Format the lines below as a JSON list of strings, beginning with the line containing "How do I perform: Click the add" and continuing through the line containing "Action: click(x=410, y=100)", with both of those lines included. Use one string per line and omit any blank lines.
— Begin DATASET ROWS —
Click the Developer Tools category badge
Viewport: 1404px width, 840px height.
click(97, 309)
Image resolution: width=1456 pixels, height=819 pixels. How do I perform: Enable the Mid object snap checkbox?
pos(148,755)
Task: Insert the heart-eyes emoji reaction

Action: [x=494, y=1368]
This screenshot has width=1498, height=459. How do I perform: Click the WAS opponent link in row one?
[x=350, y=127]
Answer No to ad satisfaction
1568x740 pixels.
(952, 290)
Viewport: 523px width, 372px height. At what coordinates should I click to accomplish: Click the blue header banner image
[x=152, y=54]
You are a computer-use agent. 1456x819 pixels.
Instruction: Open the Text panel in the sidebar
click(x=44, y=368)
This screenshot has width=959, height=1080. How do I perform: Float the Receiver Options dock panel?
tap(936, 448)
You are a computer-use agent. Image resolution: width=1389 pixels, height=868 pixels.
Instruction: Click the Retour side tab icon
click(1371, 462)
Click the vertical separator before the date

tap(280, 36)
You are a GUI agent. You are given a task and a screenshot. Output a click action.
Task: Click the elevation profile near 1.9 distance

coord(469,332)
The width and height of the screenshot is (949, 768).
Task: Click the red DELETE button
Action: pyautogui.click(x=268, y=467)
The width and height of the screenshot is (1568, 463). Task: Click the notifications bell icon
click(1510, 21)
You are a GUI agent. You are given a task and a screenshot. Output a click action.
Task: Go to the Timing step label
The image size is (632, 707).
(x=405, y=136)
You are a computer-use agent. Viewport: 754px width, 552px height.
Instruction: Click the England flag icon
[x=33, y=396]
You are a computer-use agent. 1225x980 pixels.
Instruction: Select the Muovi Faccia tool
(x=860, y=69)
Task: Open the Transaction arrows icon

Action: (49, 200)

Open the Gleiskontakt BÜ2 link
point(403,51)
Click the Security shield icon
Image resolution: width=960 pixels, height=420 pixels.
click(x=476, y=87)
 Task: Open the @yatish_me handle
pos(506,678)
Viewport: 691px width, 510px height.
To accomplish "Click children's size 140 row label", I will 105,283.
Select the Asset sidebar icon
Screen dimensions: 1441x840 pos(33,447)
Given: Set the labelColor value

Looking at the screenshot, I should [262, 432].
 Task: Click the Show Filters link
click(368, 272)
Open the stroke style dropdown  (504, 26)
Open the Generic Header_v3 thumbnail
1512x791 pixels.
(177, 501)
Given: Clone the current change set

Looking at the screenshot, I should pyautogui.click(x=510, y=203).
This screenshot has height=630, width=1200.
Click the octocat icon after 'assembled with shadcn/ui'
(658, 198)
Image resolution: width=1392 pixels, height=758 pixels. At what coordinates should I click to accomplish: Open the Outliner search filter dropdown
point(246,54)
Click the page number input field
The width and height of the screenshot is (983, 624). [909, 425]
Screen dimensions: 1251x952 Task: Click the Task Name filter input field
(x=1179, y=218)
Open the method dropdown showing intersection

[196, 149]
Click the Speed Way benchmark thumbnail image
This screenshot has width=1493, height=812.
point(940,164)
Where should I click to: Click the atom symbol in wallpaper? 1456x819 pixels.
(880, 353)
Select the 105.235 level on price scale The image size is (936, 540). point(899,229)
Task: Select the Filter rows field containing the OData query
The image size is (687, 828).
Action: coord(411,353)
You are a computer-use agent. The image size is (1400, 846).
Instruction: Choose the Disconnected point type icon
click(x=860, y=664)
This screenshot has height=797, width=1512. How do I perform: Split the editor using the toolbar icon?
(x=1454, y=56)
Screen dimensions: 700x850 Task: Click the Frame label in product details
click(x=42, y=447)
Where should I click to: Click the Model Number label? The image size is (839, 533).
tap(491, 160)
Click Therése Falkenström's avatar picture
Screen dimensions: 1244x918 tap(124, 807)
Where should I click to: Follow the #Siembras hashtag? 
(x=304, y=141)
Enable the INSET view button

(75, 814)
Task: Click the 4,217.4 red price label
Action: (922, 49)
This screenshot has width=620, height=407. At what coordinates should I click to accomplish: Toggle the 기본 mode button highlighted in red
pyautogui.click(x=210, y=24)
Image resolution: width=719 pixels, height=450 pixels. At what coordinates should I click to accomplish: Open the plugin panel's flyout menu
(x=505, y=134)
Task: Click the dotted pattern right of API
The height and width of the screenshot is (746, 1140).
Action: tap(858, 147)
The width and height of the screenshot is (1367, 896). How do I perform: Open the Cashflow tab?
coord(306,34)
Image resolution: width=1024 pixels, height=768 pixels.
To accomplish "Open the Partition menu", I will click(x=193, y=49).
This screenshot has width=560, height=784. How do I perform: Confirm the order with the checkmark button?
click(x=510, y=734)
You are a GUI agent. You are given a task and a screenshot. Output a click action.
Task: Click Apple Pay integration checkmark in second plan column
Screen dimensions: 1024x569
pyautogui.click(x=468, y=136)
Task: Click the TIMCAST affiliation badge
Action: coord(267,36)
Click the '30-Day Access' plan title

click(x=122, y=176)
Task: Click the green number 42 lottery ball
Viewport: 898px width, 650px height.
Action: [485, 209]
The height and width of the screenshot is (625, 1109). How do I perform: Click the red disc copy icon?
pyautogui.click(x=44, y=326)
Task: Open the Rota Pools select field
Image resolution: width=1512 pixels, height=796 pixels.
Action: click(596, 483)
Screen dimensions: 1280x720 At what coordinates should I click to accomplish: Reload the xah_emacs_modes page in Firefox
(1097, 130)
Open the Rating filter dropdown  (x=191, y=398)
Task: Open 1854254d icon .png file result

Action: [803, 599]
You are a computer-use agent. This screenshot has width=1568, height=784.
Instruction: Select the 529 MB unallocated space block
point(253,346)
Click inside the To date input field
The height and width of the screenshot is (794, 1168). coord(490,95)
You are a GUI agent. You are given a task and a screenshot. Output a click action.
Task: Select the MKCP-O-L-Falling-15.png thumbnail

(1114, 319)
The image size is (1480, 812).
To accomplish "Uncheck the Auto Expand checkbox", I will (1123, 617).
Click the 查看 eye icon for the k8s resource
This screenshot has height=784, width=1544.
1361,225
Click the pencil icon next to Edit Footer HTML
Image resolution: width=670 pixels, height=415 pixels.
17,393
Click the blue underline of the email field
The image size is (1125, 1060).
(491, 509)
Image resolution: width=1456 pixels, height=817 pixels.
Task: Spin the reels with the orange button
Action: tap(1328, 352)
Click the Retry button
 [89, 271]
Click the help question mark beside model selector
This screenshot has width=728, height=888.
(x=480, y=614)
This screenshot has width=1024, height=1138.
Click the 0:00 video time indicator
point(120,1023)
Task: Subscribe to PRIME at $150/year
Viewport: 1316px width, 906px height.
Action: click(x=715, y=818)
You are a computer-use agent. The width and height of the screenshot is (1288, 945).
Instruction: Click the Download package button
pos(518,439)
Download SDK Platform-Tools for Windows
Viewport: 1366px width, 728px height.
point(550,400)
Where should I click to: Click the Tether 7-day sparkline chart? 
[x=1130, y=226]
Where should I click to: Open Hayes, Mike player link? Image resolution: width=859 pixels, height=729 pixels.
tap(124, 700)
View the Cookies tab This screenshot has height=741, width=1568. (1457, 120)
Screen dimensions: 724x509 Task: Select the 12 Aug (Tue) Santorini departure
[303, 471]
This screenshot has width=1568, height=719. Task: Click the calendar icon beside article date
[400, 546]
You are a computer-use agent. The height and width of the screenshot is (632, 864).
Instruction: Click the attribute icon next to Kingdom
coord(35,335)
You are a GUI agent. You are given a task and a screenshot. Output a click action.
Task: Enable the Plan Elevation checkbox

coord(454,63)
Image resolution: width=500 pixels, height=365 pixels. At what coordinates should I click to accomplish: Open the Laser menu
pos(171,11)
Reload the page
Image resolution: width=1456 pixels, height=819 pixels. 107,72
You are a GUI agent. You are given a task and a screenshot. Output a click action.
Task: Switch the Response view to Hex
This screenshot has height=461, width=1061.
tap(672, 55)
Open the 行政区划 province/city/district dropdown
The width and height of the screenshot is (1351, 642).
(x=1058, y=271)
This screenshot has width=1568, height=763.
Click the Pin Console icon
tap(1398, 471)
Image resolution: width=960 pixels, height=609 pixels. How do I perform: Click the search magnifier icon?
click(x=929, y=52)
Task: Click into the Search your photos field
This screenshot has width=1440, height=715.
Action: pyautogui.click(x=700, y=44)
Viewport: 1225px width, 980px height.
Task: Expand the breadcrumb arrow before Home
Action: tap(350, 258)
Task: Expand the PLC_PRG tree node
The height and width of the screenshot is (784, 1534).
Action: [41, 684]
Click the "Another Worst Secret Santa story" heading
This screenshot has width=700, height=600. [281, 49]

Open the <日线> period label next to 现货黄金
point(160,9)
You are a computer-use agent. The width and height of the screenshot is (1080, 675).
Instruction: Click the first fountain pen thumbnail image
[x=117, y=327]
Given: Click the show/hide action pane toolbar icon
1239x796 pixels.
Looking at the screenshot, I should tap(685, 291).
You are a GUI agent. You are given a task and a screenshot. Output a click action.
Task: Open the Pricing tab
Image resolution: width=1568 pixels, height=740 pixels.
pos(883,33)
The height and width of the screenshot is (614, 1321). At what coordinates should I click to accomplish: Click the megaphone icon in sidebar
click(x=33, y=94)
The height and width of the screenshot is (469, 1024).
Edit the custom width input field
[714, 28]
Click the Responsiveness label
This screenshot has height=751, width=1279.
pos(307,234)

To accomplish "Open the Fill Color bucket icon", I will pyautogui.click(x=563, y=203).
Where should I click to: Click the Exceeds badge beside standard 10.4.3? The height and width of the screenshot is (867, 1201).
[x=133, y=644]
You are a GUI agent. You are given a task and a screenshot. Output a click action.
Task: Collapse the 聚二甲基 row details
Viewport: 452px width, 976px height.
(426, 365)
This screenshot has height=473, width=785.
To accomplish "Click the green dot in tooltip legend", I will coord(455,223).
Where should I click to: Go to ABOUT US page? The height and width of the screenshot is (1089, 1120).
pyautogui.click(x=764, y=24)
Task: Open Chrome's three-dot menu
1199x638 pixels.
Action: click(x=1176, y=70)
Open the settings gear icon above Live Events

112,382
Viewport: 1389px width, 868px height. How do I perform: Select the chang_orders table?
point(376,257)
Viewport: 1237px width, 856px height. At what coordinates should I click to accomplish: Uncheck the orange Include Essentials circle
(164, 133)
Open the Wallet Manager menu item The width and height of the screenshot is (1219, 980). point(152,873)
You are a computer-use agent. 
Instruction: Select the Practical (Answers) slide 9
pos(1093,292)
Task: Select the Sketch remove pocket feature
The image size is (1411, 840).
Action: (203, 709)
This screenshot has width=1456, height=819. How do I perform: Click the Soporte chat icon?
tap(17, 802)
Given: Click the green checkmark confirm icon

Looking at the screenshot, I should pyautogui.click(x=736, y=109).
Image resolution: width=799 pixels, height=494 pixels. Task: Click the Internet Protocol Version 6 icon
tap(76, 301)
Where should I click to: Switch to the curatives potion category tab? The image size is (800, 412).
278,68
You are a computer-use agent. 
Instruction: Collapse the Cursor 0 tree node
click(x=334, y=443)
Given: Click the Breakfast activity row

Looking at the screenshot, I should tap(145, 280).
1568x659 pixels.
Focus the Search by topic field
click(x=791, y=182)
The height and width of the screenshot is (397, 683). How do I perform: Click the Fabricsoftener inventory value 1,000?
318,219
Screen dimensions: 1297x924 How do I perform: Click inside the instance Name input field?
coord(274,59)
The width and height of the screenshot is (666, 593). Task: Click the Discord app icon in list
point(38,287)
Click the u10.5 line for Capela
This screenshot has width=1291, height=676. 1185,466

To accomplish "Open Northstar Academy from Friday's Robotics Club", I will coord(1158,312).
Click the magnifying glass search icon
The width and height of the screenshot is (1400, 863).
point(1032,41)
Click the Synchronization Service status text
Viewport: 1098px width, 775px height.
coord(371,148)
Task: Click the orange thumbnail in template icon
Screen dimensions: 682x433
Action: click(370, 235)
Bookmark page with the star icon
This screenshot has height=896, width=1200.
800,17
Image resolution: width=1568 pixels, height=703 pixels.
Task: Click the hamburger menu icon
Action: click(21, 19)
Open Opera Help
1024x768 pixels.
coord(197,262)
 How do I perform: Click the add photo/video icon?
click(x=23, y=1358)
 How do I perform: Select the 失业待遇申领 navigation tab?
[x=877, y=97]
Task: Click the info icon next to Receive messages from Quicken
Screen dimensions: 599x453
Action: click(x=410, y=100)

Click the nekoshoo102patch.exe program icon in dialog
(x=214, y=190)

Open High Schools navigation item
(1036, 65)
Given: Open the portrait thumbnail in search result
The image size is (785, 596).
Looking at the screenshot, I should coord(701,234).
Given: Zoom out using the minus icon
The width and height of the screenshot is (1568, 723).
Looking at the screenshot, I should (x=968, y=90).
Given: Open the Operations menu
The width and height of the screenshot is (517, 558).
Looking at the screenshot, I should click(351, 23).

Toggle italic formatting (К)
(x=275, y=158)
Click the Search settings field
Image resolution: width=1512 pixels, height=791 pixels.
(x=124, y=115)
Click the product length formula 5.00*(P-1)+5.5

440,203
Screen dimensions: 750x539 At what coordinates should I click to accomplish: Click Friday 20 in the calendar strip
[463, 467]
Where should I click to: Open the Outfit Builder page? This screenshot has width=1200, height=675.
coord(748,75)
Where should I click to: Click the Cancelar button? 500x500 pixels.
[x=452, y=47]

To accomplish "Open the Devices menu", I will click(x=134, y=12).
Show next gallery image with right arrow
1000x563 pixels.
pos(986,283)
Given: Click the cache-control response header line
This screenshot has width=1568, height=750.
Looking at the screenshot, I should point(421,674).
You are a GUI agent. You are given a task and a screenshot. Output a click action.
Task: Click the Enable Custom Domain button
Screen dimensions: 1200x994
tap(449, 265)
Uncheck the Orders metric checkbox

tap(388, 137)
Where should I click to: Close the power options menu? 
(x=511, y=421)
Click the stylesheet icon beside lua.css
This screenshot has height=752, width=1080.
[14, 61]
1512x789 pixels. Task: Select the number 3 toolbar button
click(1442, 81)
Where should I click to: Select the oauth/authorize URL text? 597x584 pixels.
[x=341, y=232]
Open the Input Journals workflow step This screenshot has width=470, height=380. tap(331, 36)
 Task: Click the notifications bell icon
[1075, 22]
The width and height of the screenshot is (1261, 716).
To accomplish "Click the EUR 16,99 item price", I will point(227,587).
— End DATASET ROWS —
> **WORKED SOLUTION**
[
  " How do I perform: Click the add photo/video icon?",
  "click(x=23, y=1358)",
  " How do I perform: Select the 失业待遇申领 navigation tab?",
  "[x=877, y=97]",
  "Task: Click the info icon next to Receive messages from Quicken",
  "Screen dimensions: 599x453",
  "Action: click(x=410, y=100)"
]